Requirements = Copy out the lines from the one with "Task: Shift dates back one day (-1)" through the one with "point(294,693)", both included, exactly as they appear. Leave the pictures out of your copy.

----- Data -----

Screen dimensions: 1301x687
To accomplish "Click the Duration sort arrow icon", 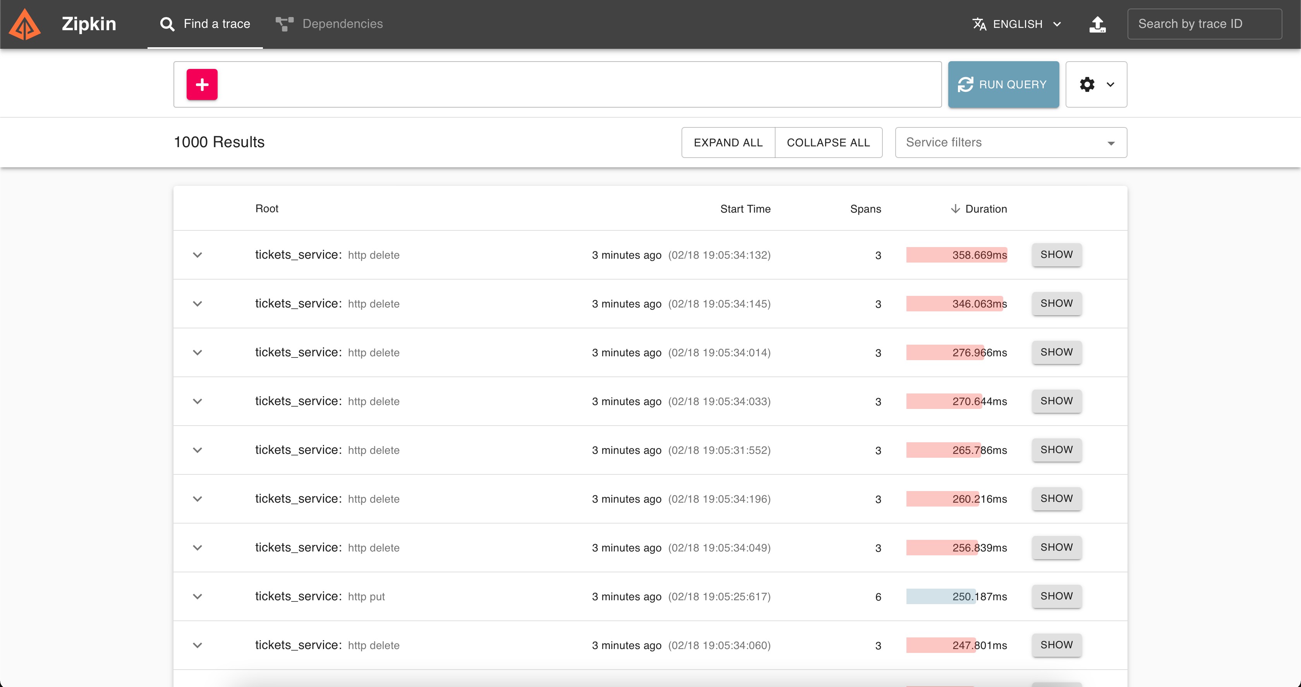I will pyautogui.click(x=955, y=209).
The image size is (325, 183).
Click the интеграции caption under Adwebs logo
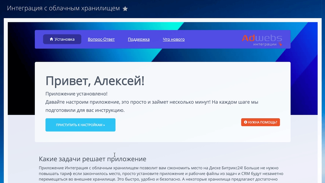click(x=265, y=44)
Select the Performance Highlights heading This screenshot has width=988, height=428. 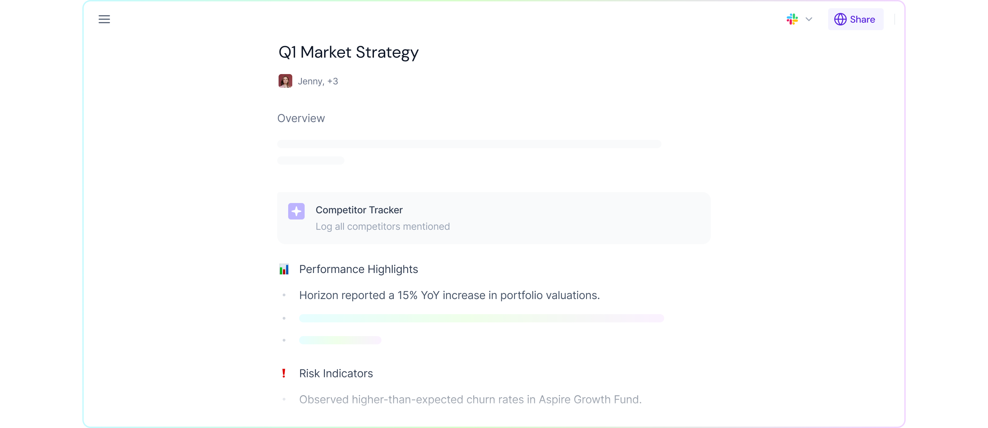click(358, 269)
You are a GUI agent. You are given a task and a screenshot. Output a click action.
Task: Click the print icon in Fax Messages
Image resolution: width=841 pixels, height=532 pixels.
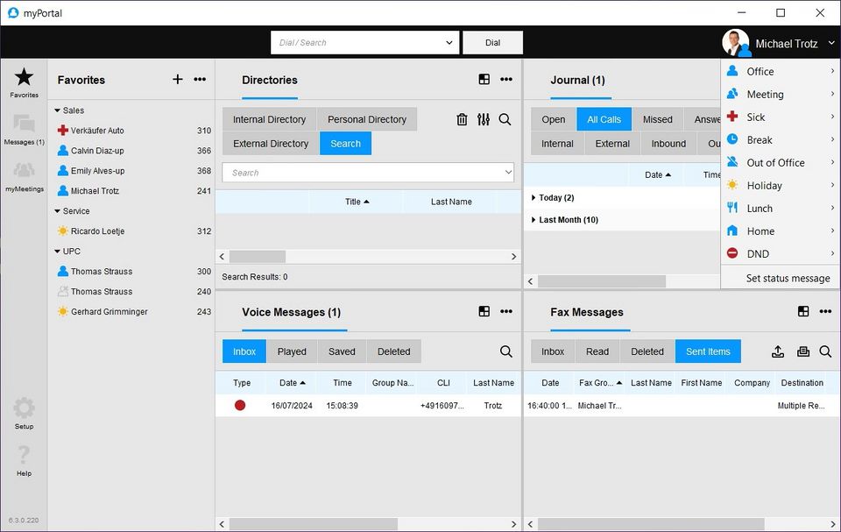coord(802,351)
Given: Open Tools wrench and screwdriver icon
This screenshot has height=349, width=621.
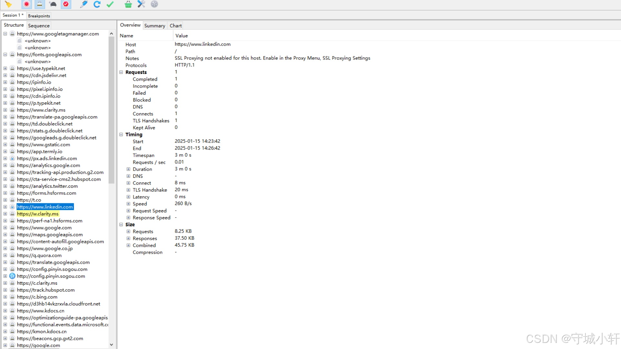Looking at the screenshot, I should (141, 4).
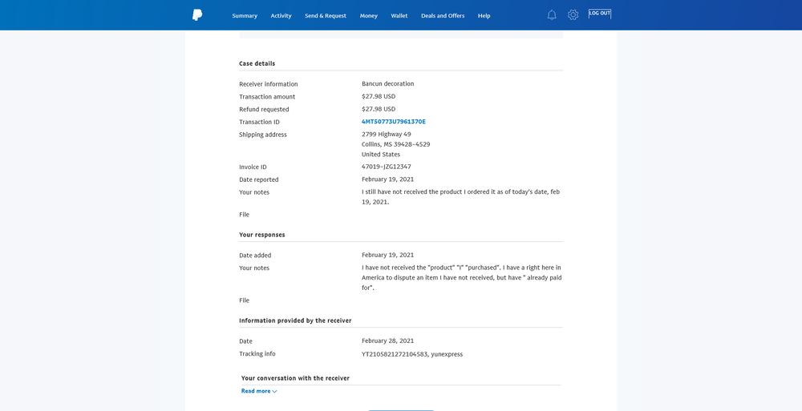Image resolution: width=802 pixels, height=411 pixels.
Task: Click the Case details heading
Action: click(x=257, y=63)
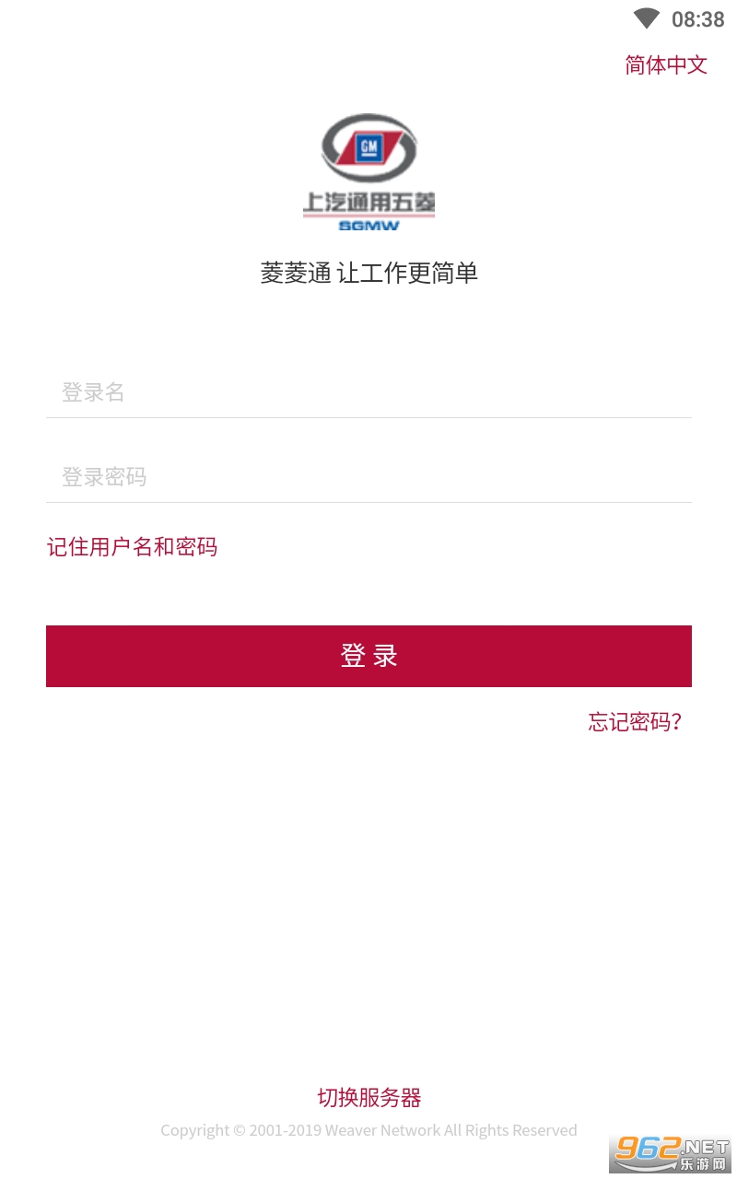Tap the 菱菱通 app name text
737x1179 pixels.
point(295,274)
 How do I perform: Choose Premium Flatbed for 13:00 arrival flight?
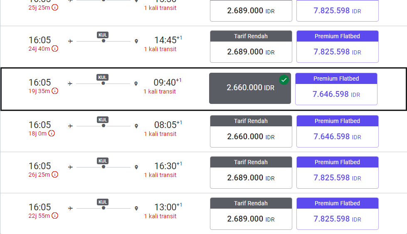point(337,214)
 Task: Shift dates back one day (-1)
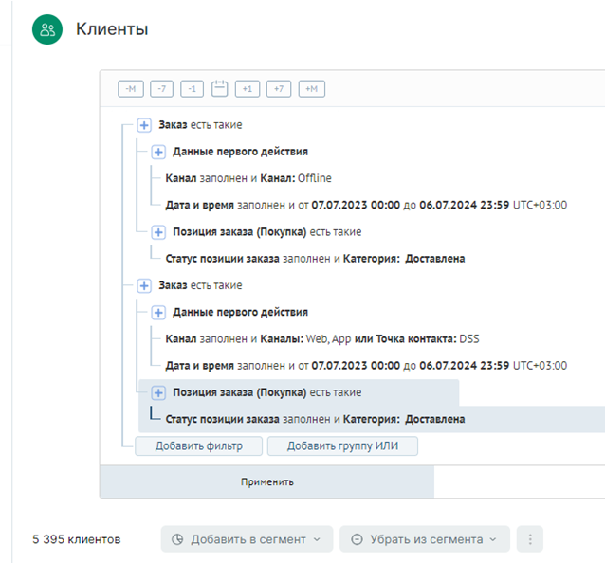(193, 88)
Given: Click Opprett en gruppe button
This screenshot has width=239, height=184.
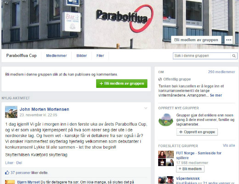Looking at the screenshot, I should click(197, 132).
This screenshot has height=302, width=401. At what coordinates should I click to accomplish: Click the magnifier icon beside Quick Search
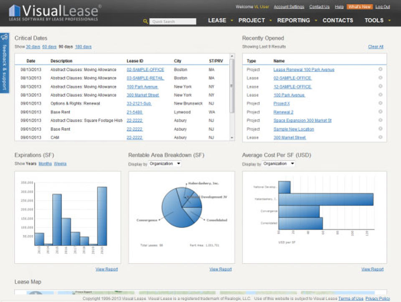tap(145, 21)
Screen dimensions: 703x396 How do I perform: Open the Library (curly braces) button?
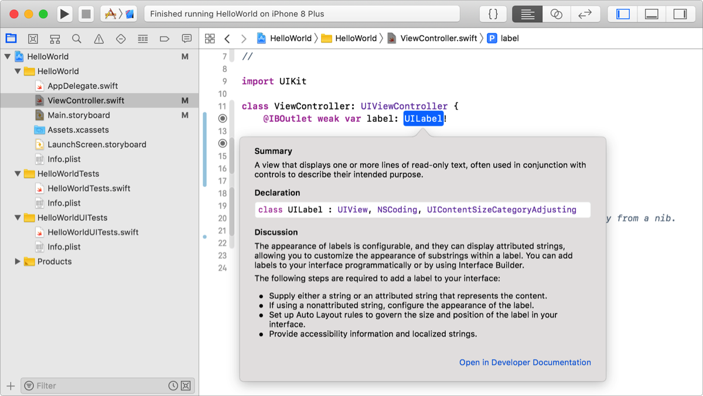pyautogui.click(x=493, y=14)
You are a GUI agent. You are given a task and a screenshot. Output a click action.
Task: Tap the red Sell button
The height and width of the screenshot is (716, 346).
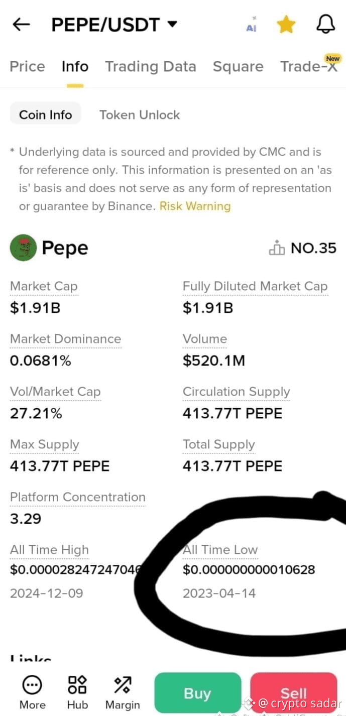point(294,693)
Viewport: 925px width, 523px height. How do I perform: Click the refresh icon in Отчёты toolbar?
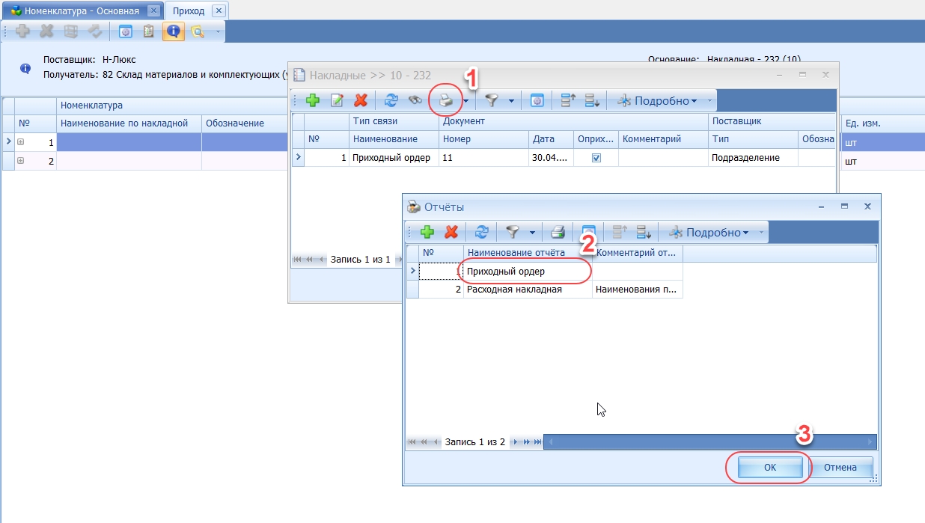tap(482, 232)
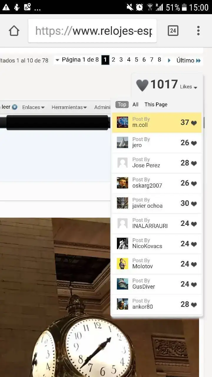
Task: Click jero's sailboat avatar
Action: [122, 143]
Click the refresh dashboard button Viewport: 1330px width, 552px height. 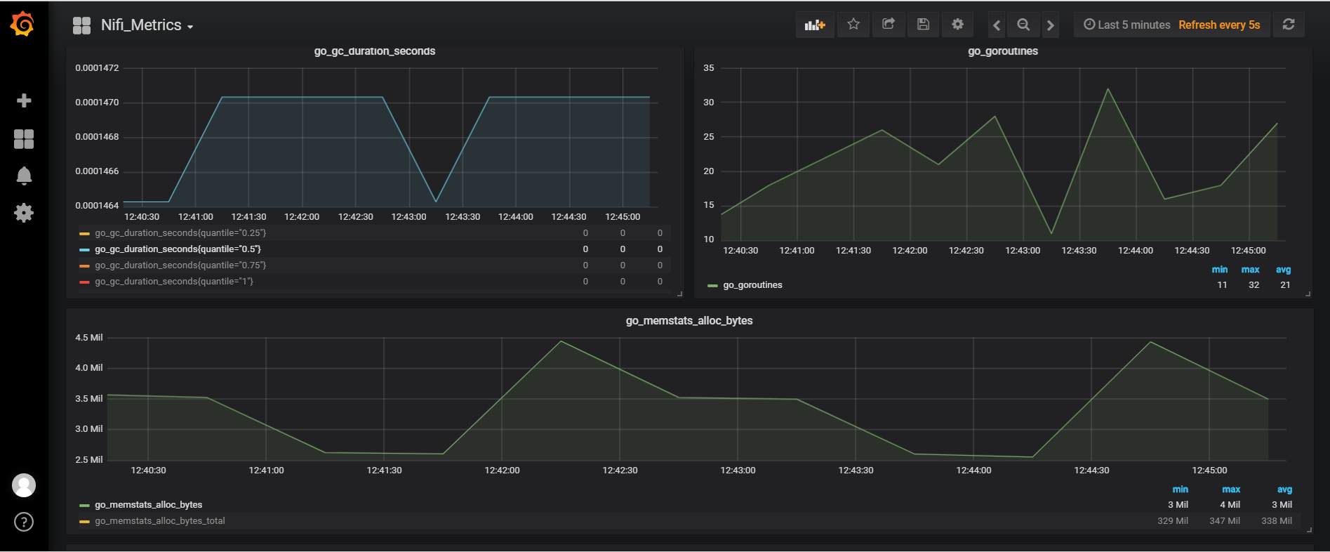(1289, 25)
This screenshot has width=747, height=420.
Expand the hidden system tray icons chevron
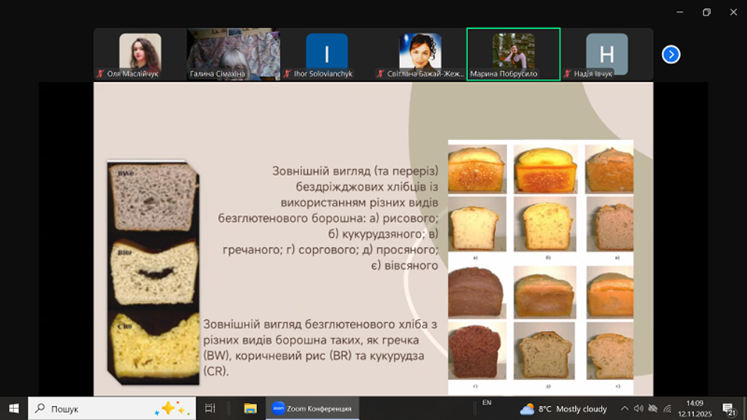point(624,408)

-----

Exercise response =
 Task: Shift dates back one day (-1)
(193, 88)
Given: Click Opprett en gruppe button
This screenshot has width=239, height=184.
Looking at the screenshot, I should click(197, 132).
This screenshot has height=302, width=401. At what coordinates should I click to accomplish: Click the magnifier icon beside Quick Search
tap(145, 21)
Screen dimensions: 703x396 How do I perform: Open the Library (curly braces) button?
pyautogui.click(x=493, y=14)
You are a GUI agent. You are given a task and a screenshot. Output a click action.
Task: Tap the red Sell button
The height and width of the screenshot is (716, 346).
point(294,693)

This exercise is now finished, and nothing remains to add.